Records
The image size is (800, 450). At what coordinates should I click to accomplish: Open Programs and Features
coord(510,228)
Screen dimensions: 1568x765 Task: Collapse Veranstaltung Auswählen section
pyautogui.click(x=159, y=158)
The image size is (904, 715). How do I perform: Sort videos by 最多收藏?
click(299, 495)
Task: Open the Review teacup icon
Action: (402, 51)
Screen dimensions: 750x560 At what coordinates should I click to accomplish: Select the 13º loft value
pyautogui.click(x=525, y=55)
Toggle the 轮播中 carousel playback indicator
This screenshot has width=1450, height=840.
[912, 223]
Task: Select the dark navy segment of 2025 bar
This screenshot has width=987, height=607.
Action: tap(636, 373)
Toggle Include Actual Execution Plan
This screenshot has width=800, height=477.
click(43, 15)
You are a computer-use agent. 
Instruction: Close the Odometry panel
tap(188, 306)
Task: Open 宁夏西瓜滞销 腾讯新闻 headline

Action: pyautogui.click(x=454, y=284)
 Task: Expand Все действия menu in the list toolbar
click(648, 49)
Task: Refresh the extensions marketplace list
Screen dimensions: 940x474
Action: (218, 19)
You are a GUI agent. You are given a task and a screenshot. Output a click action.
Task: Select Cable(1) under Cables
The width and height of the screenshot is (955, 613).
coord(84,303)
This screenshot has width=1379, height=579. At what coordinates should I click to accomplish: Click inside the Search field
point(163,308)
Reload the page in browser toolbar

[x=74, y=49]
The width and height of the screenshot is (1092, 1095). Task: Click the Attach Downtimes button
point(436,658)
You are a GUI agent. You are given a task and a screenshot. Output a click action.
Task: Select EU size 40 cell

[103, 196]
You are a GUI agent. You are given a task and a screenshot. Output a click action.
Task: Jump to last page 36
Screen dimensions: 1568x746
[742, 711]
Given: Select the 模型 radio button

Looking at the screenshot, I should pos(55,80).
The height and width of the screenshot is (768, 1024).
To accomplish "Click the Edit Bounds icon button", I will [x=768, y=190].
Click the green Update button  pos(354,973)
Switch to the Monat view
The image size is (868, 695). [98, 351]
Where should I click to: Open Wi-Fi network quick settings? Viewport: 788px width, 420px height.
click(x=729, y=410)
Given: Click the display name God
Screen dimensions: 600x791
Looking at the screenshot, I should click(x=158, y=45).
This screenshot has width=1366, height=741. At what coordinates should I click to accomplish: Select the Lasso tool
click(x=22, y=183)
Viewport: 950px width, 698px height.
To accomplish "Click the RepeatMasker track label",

▸ **Instructions for the task**:
Reproduce every one of the entries above verbatim, keeping each line unchanged.

▸ **Reply**:
The image size is (800, 450). At what coordinates should I click to accomplish: Open Programs and Features
coord(510,228)
Screen dimensions: 1568x765 Task: Collapse Veranstaltung Auswählen section
pyautogui.click(x=159, y=158)
The image size is (904, 715). How do I perform: Sort videos by 最多收藏?
click(299, 495)
Task: Open the Review teacup icon
Action: (402, 51)
Screen dimensions: 750x560 At what coordinates should I click to accomplish: Select the 13º loft value
pyautogui.click(x=525, y=55)
Toggle the 轮播中 carousel playback indicator
This screenshot has width=1450, height=840.
[912, 223]
Task: Select the dark navy segment of 2025 bar
This screenshot has width=987, height=607.
Action: tap(636, 373)
Toggle Include Actual Execution Plan
This screenshot has width=800, height=477.
click(43, 15)
You are a computer-use agent. 
Instruction: Close the Odometry panel
tap(188, 306)
Task: Open 宁夏西瓜滞销 腾讯新闻 headline

Action: pyautogui.click(x=454, y=284)
 Task: Expand Все действия menu in the list toolbar
click(648, 49)
Task: Refresh the extensions marketplace list
Screen dimensions: 940x474
Action: (218, 19)
You are a GUI agent. You are given a task and a screenshot. Output a click action.
Task: Select Cable(1) under Cables
The width and height of the screenshot is (955, 613).
coord(84,303)
This screenshot has width=1379, height=579. At what coordinates should I click to accomplish: Click inside the Search field
point(163,308)
Reload the page in browser toolbar

[x=74, y=49]
The width and height of the screenshot is (1092, 1095). Task: Click the Attach Downtimes button
point(436,658)
You are a GUI agent. You are given a task and a screenshot. Output a click action.
Task: Select EU size 40 cell

[103, 196]
You are a GUI agent. You are given a task and a screenshot. Output a click action.
Task: Jump to last page 36
Screen dimensions: 1568x746
[742, 711]
Given: Select the 模型 radio button

Looking at the screenshot, I should pos(55,80).
The height and width of the screenshot is (768, 1024).
To accomplish "Click the Edit Bounds icon button", I will [x=768, y=190].
Click the green Update button  pos(354,973)
Switch to the Monat view
The image size is (868, 695). [98, 351]
Where should I click to: Open Wi-Fi network quick settings? Viewport: 788px width, 420px height.
click(x=729, y=410)
Given: Click the display name God
Screen dimensions: 600x791
Looking at the screenshot, I should click(x=158, y=45).
This screenshot has width=1366, height=741. At what coordinates should I click to accomplish: Select the Lasso tool
click(x=22, y=183)
Viewport: 950px width, 698px height.
To accomplish "Click the RepeatMasker track label",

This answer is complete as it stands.